Peripheral nerve injury can lead to the myelin degeneration of distal axons [33,39]. After WD, the whole axonal structure becomes degenerated, and damaged cells are phagocytosed by macrophages and SCs to maintain a good regeneration condition for new axons [47]. The reformation of the myelin sheath is an important foundation for the functional recovery of myelinated nerve fibers [48,49]. In this study, we observed regenerated myelinated axons via transmission electron microscopy. TGF-β1 can amplify the average thickness of the regenerated myelin sheath. SCs play a crucial function in the reformation of the myelin sheath. In the future, we will further investigate the regulation role of TGF-β1 on SCs in the reformation process of the myelin sheath.
The influences on inflammation in the PNS are more controversial [50]. On the one hand, the inflammatory response plays a significant role in the process of nerve regeneration [47]. On the other hand, the inflammatory response also leads to neuropathic pain [51]. It has been reported that the early inhibition of the inflammatory response after nerve injury can reduce NPP and accelerate axonal regeneration [52]. The main cells involved in the inflammatory response are macrophages, which have the function of promoting nerve regeneration. In this study, we found that TGF-β1 reduces the infiltrated macrophages and pro-inflammatory factor expression and promotes anti-inflammatory factor expression. So, TGF-β1 facilitated the inhibition of the inflammatory response after injury.
In summary, after a sciatic nerve injury, TGF-β1 in the DRG regulates the viability, apoptosis, and neurite outgrowth of DRG neuron cells, alleviates inflammatory response, relieves neuropathic pain, and improves nerve regeneration and neuronal function recovery via the TGF-β1/smad2 pathway. This study provides an experimental and theoretical basis for the application of TGF-β1 for nerve regeneration and functional recovery after peripheral nerve injury in clinical practice in the future.

Author Contributions

Conceptualization, M.J. and D.Y.; methodology, Z.D. and T.J.; software, Z.D., Y.X. and D.G.; validation, D.G., X.G. and H.B.; formal analysis, Z.D.; investigation, M.J., Y.H., T.J. and Z.D.; resources, Z.D.; data curation, Z.D.; writing—original draft preparation, M.J. and Z.D.; writing—review and editing, M.J.; visualization, Z.D. and Y.H.; supervision, D.Y.; project administration, D.Y.; funding acquisition, D.Y. All authors have read and agreed to the published version of the manuscript.

Funding

The study was supported by the National Natural Science Foundation of China (Grant No. 31971277) (Dengbing Yao), the Scientific Research Foundation for Returned Scholars, Ministry of Education of China (Dengbing Yao), and funded by the Priority Academic Program Development of Jiangsu Higher Education Institutions (PAPD) (Dengbing Yao).
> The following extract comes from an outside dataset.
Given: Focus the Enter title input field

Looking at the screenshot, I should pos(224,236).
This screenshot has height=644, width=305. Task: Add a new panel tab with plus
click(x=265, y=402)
Institutional Review Board Statement

The study was approved by the Institutional Animal Care and Use Committee of Nantong University (approval No. 2019-nsfc004) on 1 March 2019.

Informed Consent Statement

Ethical approval and consent to participate: The Institutional Animal Care and Use Committee of Nantong University approved all the protocols that were used in this study. All the animal tests were conducted according to the Key Laboratory of Neuroregeneration Guidelines for the Care and Use of Laboratory Animals and the National Institutes of Health’s Guide for the Care and Use of Laboratory Animals. Consent for publication: All the authors of this manuscript have approved the manuscript and consented to its publication.

Data Availability Statement

All data generated or analyzed during this study are included in this published article.

Conflicts of Interest

The authors declare that they have no competing interests.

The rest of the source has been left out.